■ PROVIDED TEXT

39. Sphagnum mississippiense R. E. Andrus, Mem. New York Bot. Gard. 45: 237. 1987.

Plants small, short and weak-stemmed, compact and sprawling in thin mats, green to pale yellow. Stems green, superficial cortex of thin-walled but not much enlarged or differentiated. Stem leaves elongate-triangular, 1.3-1.5 mm; often spreading; apex obtuse; hyaline cells mostly efibrillose and 1-septate in proximal half and lateral portions of leaves. Branches unranked, often blunt and with leaves moderately elongated at distal end. Branch fascicles with 2-3 spreading and 0-2 pendent branches. Branch stems green, with cortex enlarged with conspicuous retort cells. Branch leaves ovate to broadly ovate at branch base and becoming ovate-lanceolate at branch tip; 1.2-1.5 mm; undulate when dry, margins serrulate; hyaline cells of convex surface with 0-5 pores or pseudopores at cell apex, concave surface with faint round wall thinnings in cell angles, but may be absent, chlorophyllous cells trapezoidal in transverse section, exposed more broadly on convex surface. Sexual condition probably dioicous. Spores not seen.

■ WORK TO COMPLETE
1. In one to three sentences, explain how the Sphagnum mississippiense description says the shape of the branch leaves changes from the base of a branch to its tip, and give their stated length.
2. Write the next part of the Sphagnum mississippiense description, starting after its final sentence, "Spores not seen."
The listing that follows has nothing to do with the description of Sphagnum mississippiense.

Screenshot grounding data:

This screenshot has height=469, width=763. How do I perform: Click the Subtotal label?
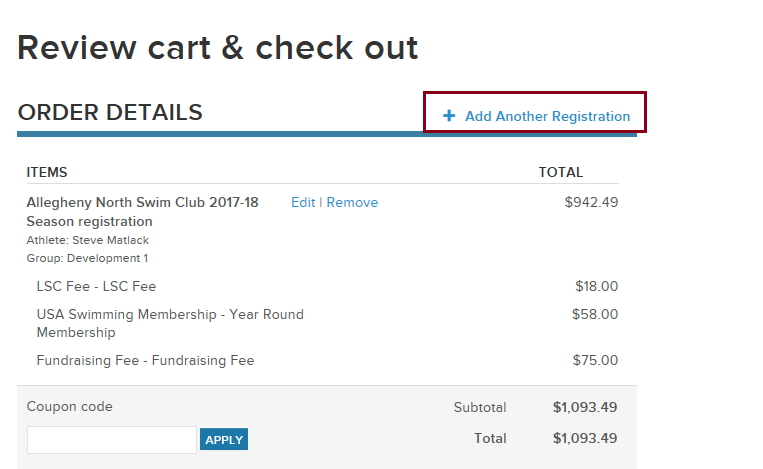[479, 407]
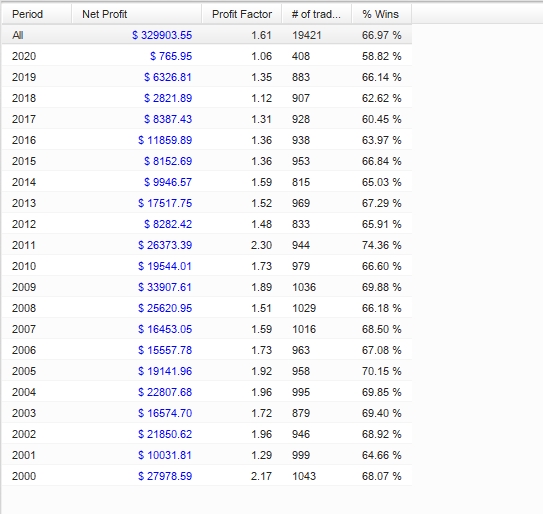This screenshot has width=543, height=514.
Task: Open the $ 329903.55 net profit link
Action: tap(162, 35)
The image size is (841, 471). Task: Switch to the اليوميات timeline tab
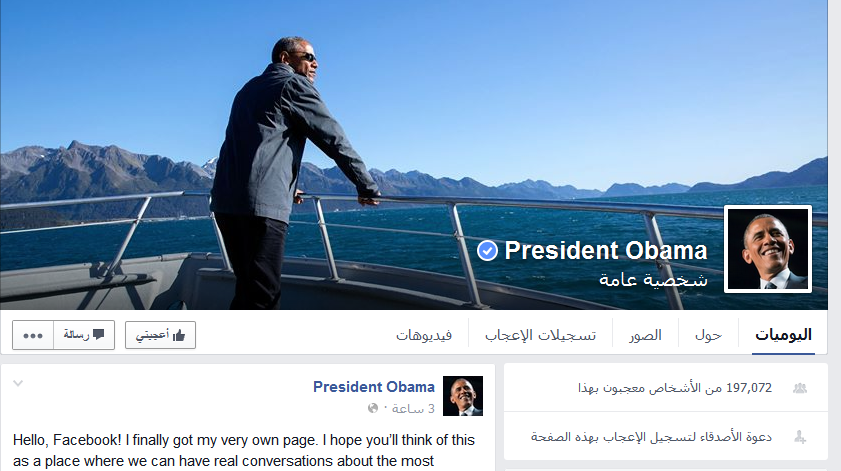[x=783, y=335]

■ ANSWERS TO THE TASKS
1. The branch leaves are ovate to broadly ovate at the branch base and become ovate-lanceolate toward the branch tip. They measure 1.2-1.5 mm.

2.
Mats in seasonally wet depressions in coastal plain; low elevations; La., Miss., N.J.

Sporophytes of Sphagnum mississippiense are unknown. The combination of broad branch leaves and obtuse stem leaves will distinguish it from S. cuspidatum and S. viride. The much commoner and more wide-ranging S. trinitense, although also having serrulate branch leaves, has much narrower branch leaves that are more elongate at the branch tips, becoming quite lanceolate as compared with the ovate-lanceolate branch leaves that S. mississippiense exhibits at its branch tips.